Unfortunately, in many ways osteoporosis is a silent disease and usually shows no symptoms until a complication develops, such as a fractured bone or collapsed vertebrae. People with osteoporosis may develop a kyphotic hump (hunchback), or reduced height and decreased spinal movement as later signs of the disease. Back pain may become severe as nerve roots are compressed.
Osteoporosis has serious consequences, as it is a major cause of falling, and thus the injuries associated with falls. Approximately one-third of women and one-sixth of men who live to 90 years of age will experience a hip fracture as a result of falling. Complications associated with a hip fracture can predispose the person to considerable disability.
Fortunately, osteoporosis is detectable before symptoms occur. Bone-density tests can detect low bone density before a fracture, confirm a diagnosis of osteoporosis after a fracture, predict chances of fracturing in the future, determine the rate of bone loss and monitor the effects of treatment.
Osteoporosis is both preventable and treatable. Recent information indicates that calcium and vitamin D intake, exercise and sex hormones play important roles in normal skeletal aging. Among healthy older Americans, the average dietary intake of calcium is about 700 to 800 milligrams per day. Supplementation with 500 milligrams of calcium per day is recommended, except for those with a history of kidney stones or hypercalciuria. For vitamin D, a daily dose of 700 IU per day (the amount found in many multivitamin tablets) is safe for most people and prevents vitamin D deficiency. Products that promote calcium loss such as carbonated and alcoholic drinks, caffeine, sugar, protein and sodium should be limited. Menopausal and postmenopausal women should ask their physicians about estrogen replacement.

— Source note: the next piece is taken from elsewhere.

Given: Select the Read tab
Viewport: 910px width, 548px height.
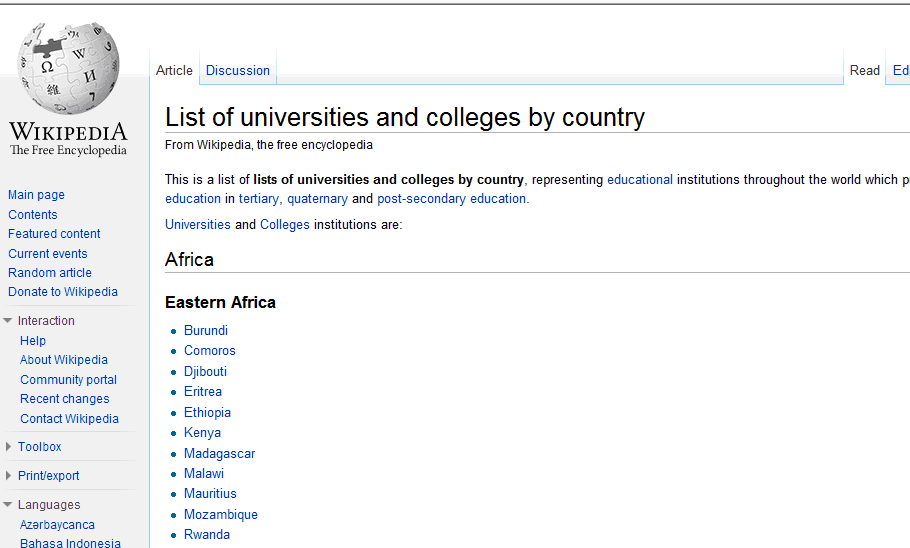Looking at the screenshot, I should click(x=864, y=71).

Because cigarette smoking can cause bone mineral depletion, stopping smoking can dramatically reduce bone loss. When possible, medications such as aluminum-based antacids, isoniazid and steroids should be avoided. A regimen of moderate weight-bearing exercise such as walking for 45 to 60 minutes three to five times a week is safe and reasonable (but check with your doctor before starting any exercise program).
There are treatments for established osteoporosis: Calcitonin is a hormone that influences bone metabolism and increases bone mineral density. Biphosphonates, such as Didronel and Fosamax, increase bone mineral density in the spine and decrease the rate of spinal fractures. Biphosphonates should be taken with both calcium and vitamin D supplementation.
If you are at risk for osteoporosis, discuss with your doctor some of the ways you may supplement your diet and modify your lifestyle. A little effort now may mean years of living without the painful effects of a debilitating bone disease.